India - 3-Legal RegimeIndia - Legal Regime
Transparency of the Regulatory System
Some government policies are written in a way that can be discriminatory to foreign investors or favor domestic industry; for example, approval for higher FDI in the insurance sector came with a new requirement for “Indian management and control.” On most occasions the rules are promulgated after thorough discussions by the competent government authorities and require the approval of the cabinet and, in some cases, the Parliament as well. Policies pertaining to foreign investments are promulgated by DIPP and the implementation is undertaken by lead federal ministries and sub-national counterparts. The Indian Accounting Standards were issued under the supervision and control of the Accounting Standards Board, a committee under the Institute of Chartered Accountants of India (ICAI), and has government, academic, and professional representatives. The Indian Accounting Standards are named and numbered in the same way as the corresponding International Financial Reporting Standards. The National Advisory Committee on Accounting Standards recommends these standards to the Ministry of Corporate Affairs, which all listed companies must then adopt.

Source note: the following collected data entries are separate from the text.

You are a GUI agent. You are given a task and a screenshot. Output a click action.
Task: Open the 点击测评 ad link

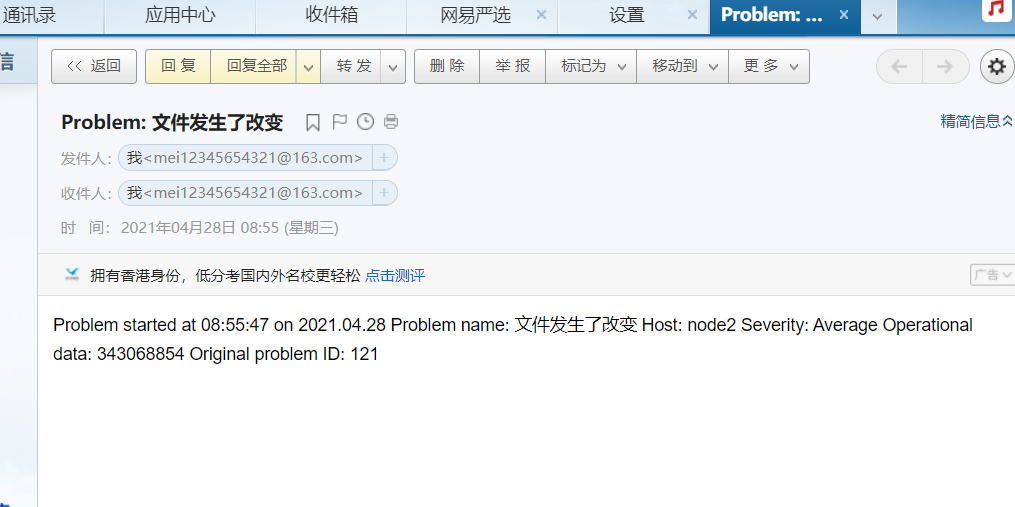point(395,276)
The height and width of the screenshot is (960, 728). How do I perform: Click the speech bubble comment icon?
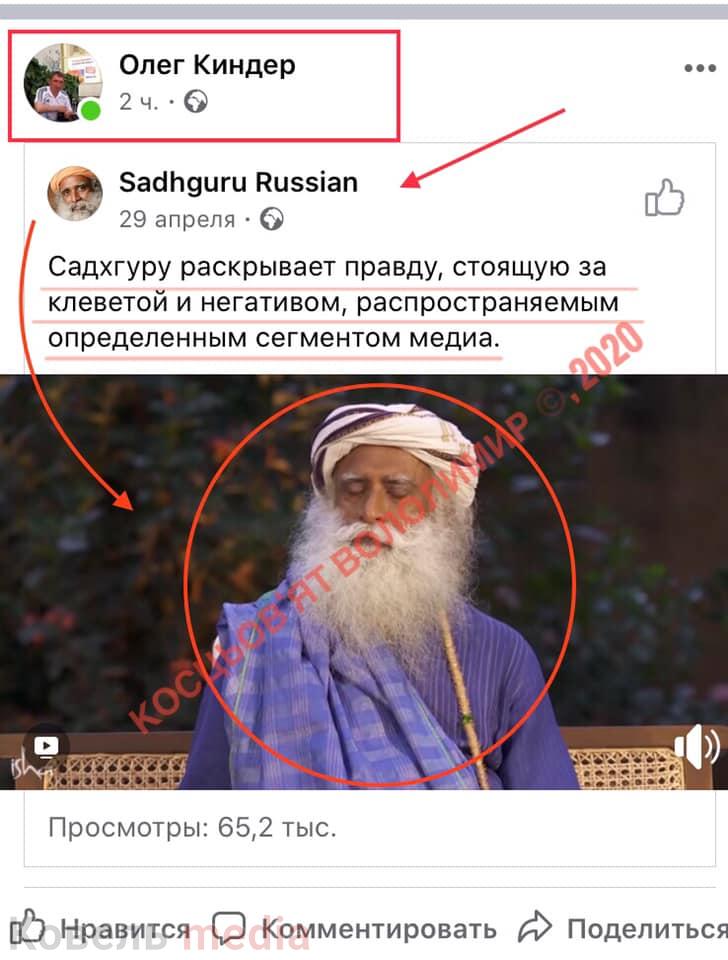(x=229, y=928)
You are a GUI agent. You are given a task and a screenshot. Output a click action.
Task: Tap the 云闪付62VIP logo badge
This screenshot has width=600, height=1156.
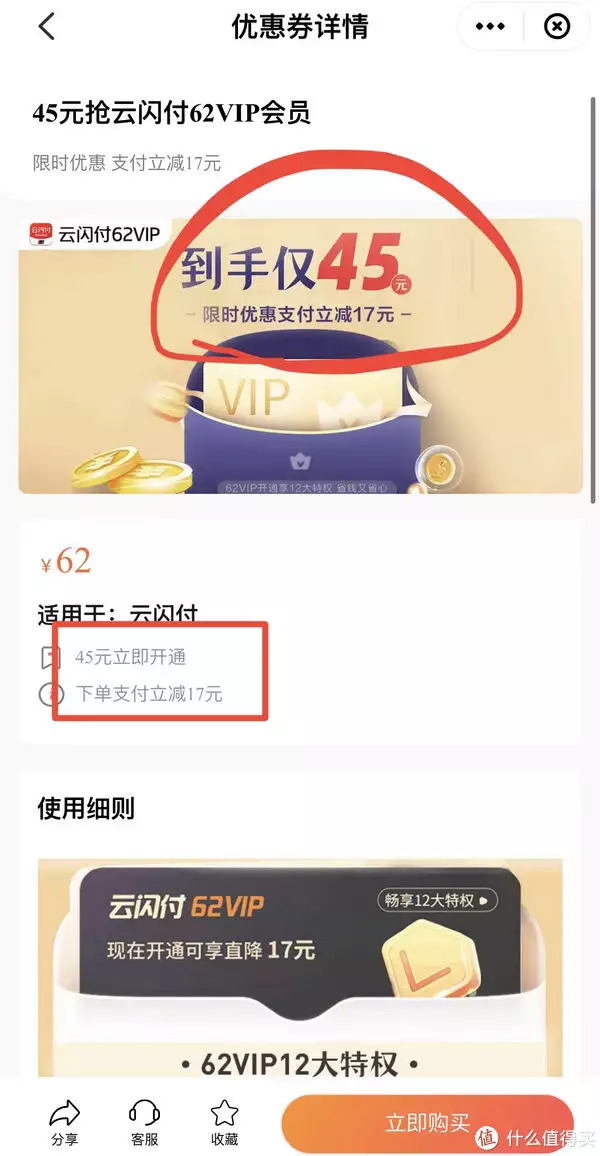pos(94,235)
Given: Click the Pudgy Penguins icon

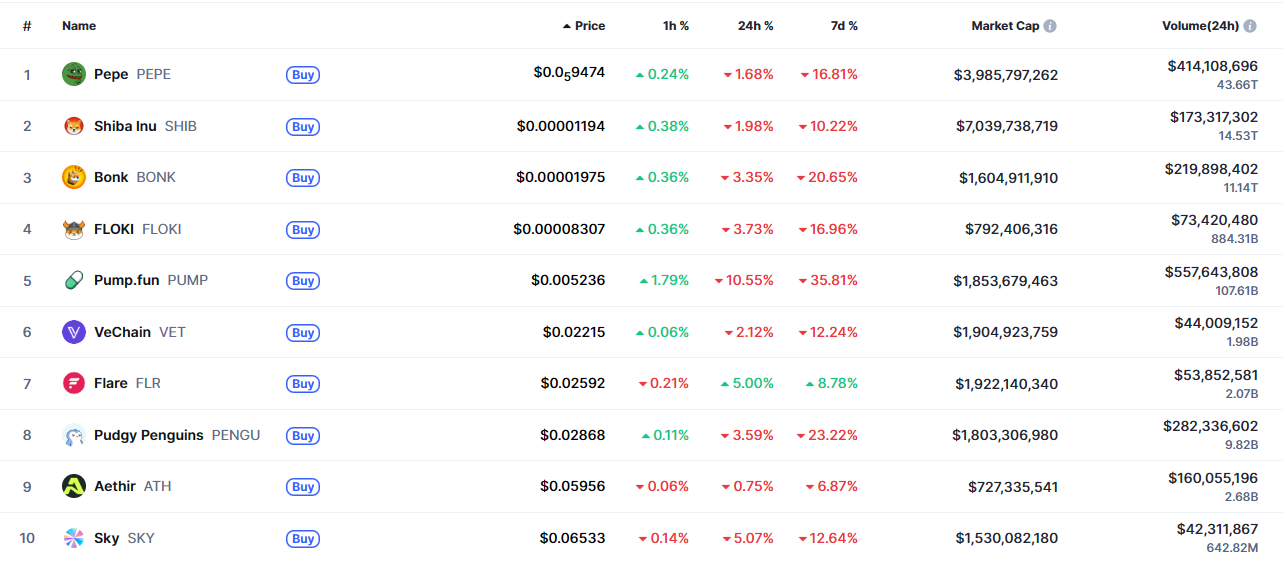Looking at the screenshot, I should [x=74, y=435].
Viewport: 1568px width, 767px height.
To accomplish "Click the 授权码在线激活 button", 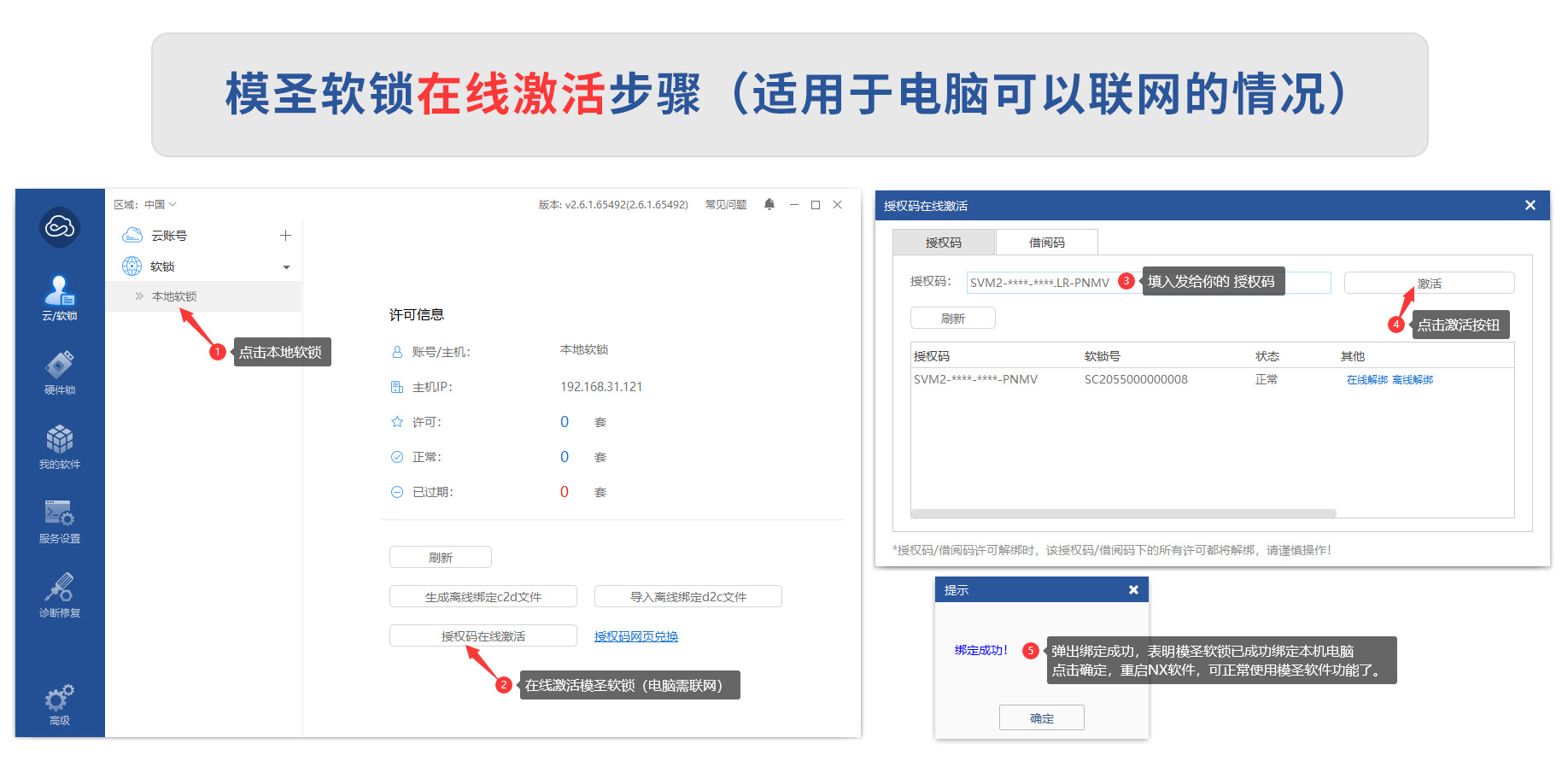I will click(x=483, y=636).
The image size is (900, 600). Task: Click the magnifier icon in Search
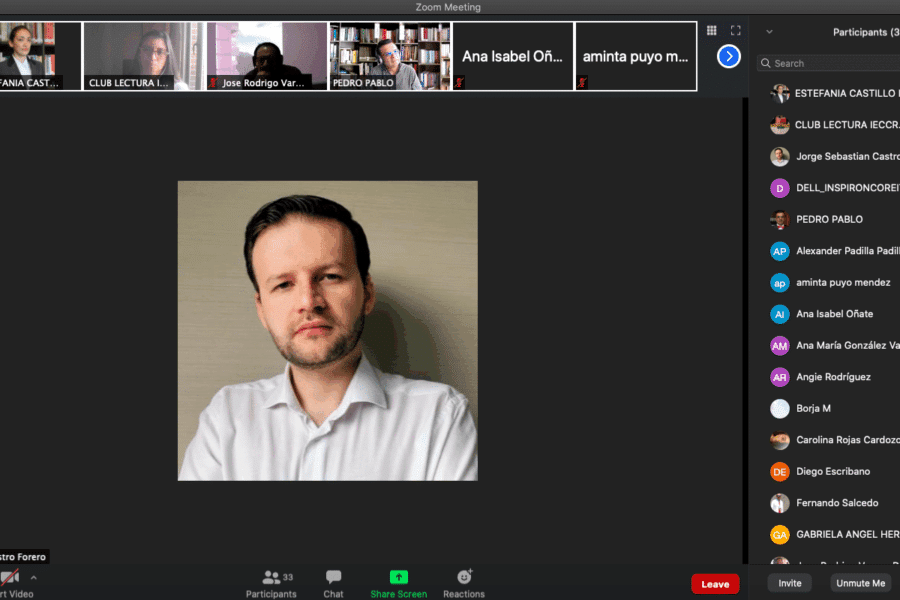pos(766,63)
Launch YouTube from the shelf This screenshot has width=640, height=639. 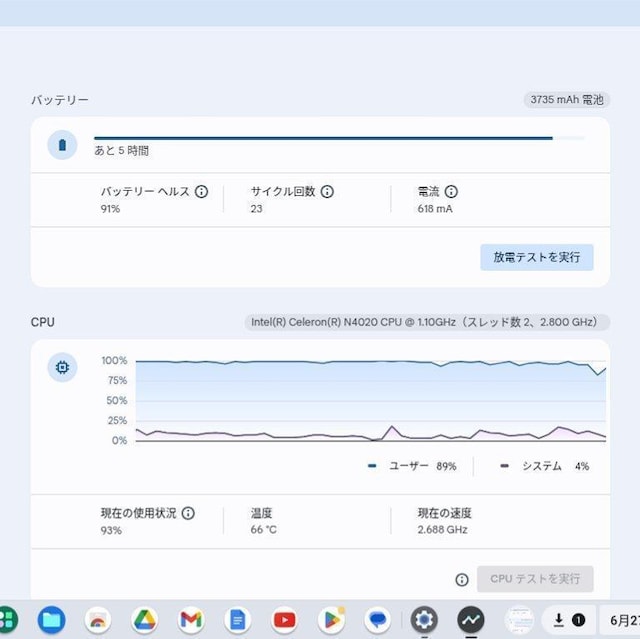coord(284,620)
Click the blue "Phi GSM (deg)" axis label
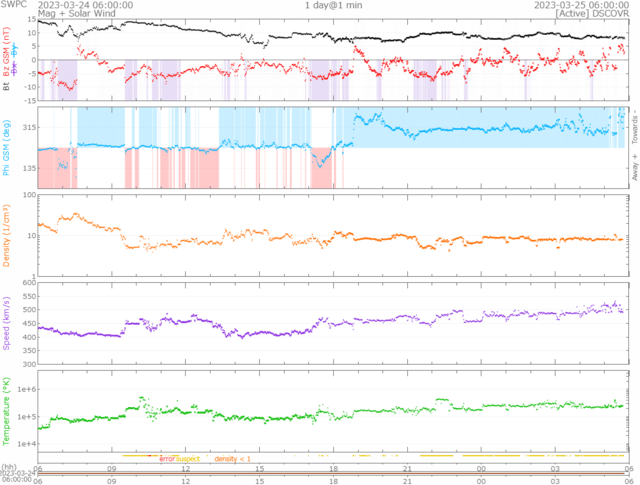Image resolution: width=640 pixels, height=485 pixels. (x=5, y=146)
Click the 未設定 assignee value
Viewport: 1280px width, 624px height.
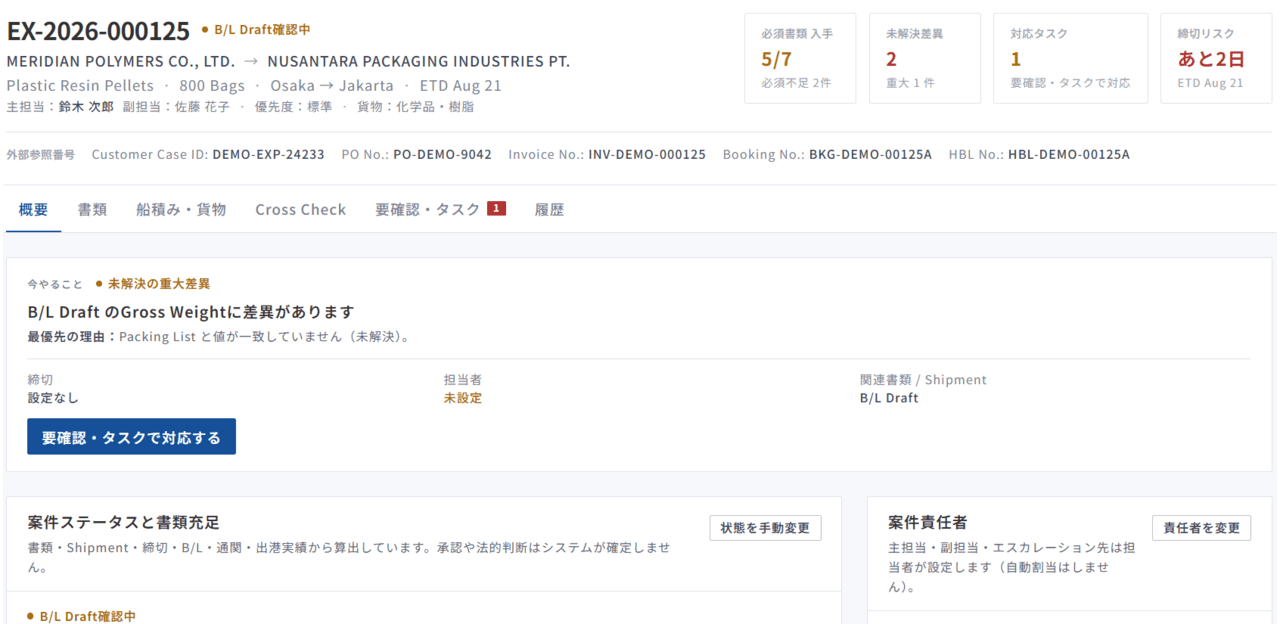463,398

These can be accessed at: MCA
International Regulatory Considerations
India is a member of the South Asia Association for Regional Cooperation (SAARC), an eight-member regional block in South Asia. India’s regulatory systems are aligned with SAARC economic agreements, visa regimes, and investment rules. India’s regulatory system traditionally follows the European system; however, since the new government came to power to May 2014 the practice has moved to resolving disputes through tribunals. In the 2017 budget, Jaitley announced the merger of all tribunals. This is expected to fast track dispute resolution. India has been a member of the WTO since 1994, and generally notifies all draft technical regulations to the WTO Committee on Technical Barriers to Trade; however, at times there are delays in publishing the notifications. The Governments of India and the United States cooperate in areas such as standards, trade facilitation, competition, and antidumping practices.
Legal System and Judicial Independence
India adopted its legal system from English law and the basic principles of the Common Law as applied in the UK are largely prevalent in India. However, foreign companies need to make adaptations per Indian Law and the Indian business culture when negotiating and drafting contracts in India to ensure adequate protection in case of breach of contract. The Indian Judicial Structure provides for an integrated system of courts to administer both central and state laws. The legal system has a pyramidal structure, with the Supreme Court at the apex, and a High Court in each state or a group of states which covers a hierarchy of subordinate courts. Article 141 of the Constitution of India provides that a decision declared by the Supreme Court shall be binding on all courts within the territory of India. Apart from courts, tribunals are also vested with judicial or quasi-judicial powers by special statutes to decide controversies or disputes relating to specified areas.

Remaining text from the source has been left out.